Une répression sévère du gouvernement iranien contre les manifestants a entraîné une augmentation significative du nombre de morts, les organisations de défense des droits de l'homme signalant des centaines de victimes. Le gouvernement ne montre aucun signe d'assouplissement de sa réponse aux manifestations, qui ont commencé il y a deux semaines en raison de doléances économiques.
Malgré une coupure quasi totale d'Internet et de sévères restrictions sur les communications téléphoniques en Iran, des informations font surface, notamment des vidéos vérifiées de décès de manifestants et des images de corps dans des sacs mortuaires devant les hôpitaux. La situation représente un défi majeur pour les autorités iraniennes, selon certains experts, marquant l'une des crises les plus graves depuis la Révolution islamique il y a près de cinq décennies.
Le président Masoud Pezeshkian, après avoir initialement exprimé une certaine sympathie envers les manifestants, a adopté une position plus rigoureuse dans une récente interview à la télévision d'État iranienne. Il a déclaré que, bien qu'il s'efforce de répondre aux préoccupations économiques des manifestants, il ne permettra pas aux émeutiers de déstabiliser le pays.
Les manifestations et la réponse du gouvernement se déroulent dans un contexte de difficultés économiques en Iran, exacerbées par les sanctions internationales. Les sanctions, principalement imposées par les États-Unis, ont ciblé les exportations de pétrole et le secteur financier de l'Iran, limitant l'accès du pays aux devises étrangères et contribuant à l'inflation et au chômage.
Dimanche soir, le président Trump a averti que les États-Unis interviendraient si le gouvernement iranien tuait des manifestants pacifiques. Le gouvernement américain a déjà condamné le bilan du gouvernement iranien en matière de droits de l'homme et a imposé des sanctions à des responsables iraniens pour leur implication dans des violations des droits de l'homme.

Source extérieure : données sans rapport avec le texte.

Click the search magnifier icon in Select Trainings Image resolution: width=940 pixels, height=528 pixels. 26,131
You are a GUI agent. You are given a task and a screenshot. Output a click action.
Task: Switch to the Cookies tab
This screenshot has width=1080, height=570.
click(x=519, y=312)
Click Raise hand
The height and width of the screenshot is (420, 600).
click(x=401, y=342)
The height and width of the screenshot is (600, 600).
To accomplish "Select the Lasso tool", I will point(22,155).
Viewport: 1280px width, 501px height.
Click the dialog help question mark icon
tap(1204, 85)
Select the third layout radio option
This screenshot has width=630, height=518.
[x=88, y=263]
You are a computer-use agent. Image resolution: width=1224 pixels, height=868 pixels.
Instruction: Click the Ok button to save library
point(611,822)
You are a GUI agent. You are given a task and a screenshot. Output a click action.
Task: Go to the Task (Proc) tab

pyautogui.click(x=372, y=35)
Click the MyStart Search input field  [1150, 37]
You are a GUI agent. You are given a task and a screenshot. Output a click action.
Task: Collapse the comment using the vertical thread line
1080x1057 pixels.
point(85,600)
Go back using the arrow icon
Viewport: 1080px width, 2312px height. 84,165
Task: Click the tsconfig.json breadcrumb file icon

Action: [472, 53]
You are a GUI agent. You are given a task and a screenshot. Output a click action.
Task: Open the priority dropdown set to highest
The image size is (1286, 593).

L'état actuel des manifestations est difficile à déterminer en raison du black-out des communications. Cependant, des informations suggèrent que les manifestations se poursuivent dans plusieurs villes, malgré la répression du gouvernement. Les prochains développements dépendront probablement de la réponse du gouvernement et de la capacité des manifestants à s'organiser et à se mobiliser face à la répression.